The case studies — rich in data and from different urban spheres in Japan, which experienced decline, failure but also rebirth and revival — allow us to develop a deeper understanding for the ongoing restructuring processes which happen around us, yet we cannot fully understand until we know how they affect the everyday life of the ordinary residents, users and visitors (often in contrasting ways). We use metropolitan case studies from Tokyo (Kiyosumi Shirakawa) and outside the metropolitan area (Morioka) to substantiate our pursuit. While the influx of richer households is still replacing poorer tenants in Tokyo, the arrival of new (wealthy) people in many shrinking cities throw-out japan is perceived as a blessing, reducing the number of deserted houses. And while some symptoms might seem similar, the actual meaning and impact on the city and its social fabrics can be antithetic.

Focusing on changing spaces in contemporary Japan, we try to show that urban change is multifaceted and context-sensitive and that it needs more than two buzzwords to grasp its complexity.

Dr.
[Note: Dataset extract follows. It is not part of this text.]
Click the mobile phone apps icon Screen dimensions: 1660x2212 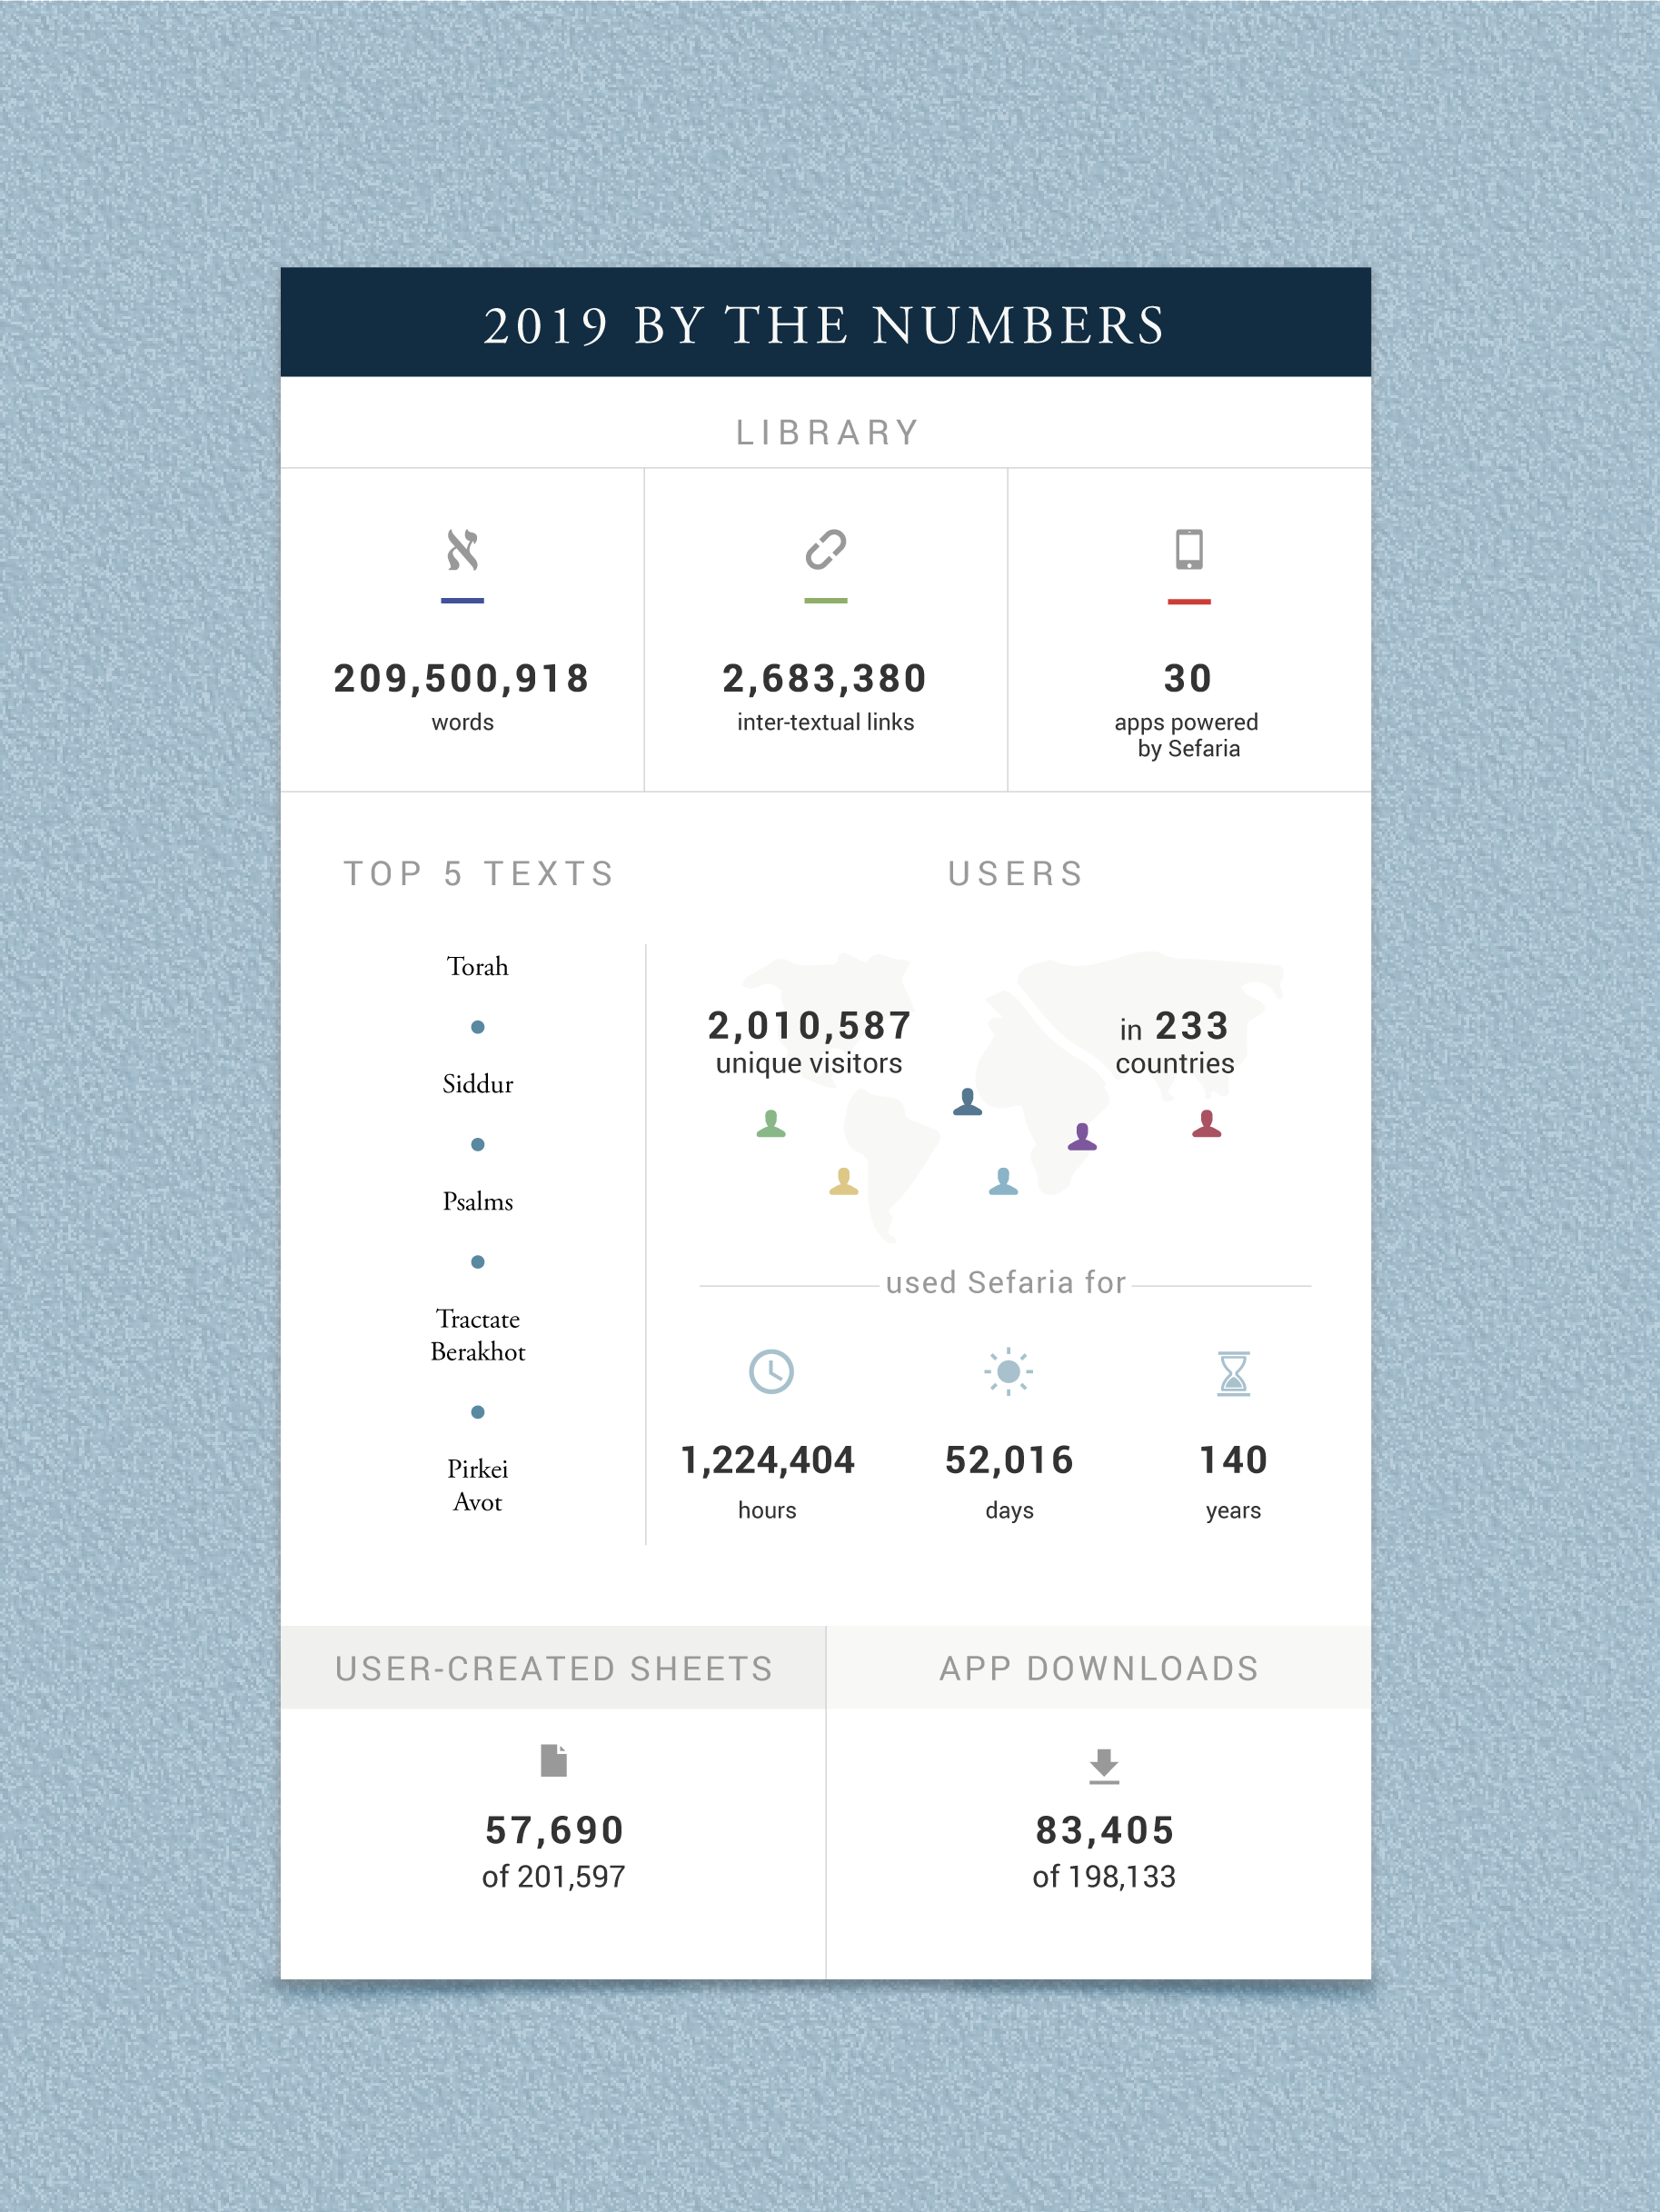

Heide Imai is Associate Professor at the Faculty of Intercultural Communication, Senshu University, Tokyo, Japan.

Heide Imai holds a PhD (2009) in Urban Sociology from Manchester Metropolitan University and a MA (2005) in Cultural Studies from Oxford Brookes University. Dr. Imai has taught at different universities in Japan, the UK and Germany and she has researched widely about vernacular landscapes, cultural identities and urban practices in times of globalization, currently working on new projects in Korea and China.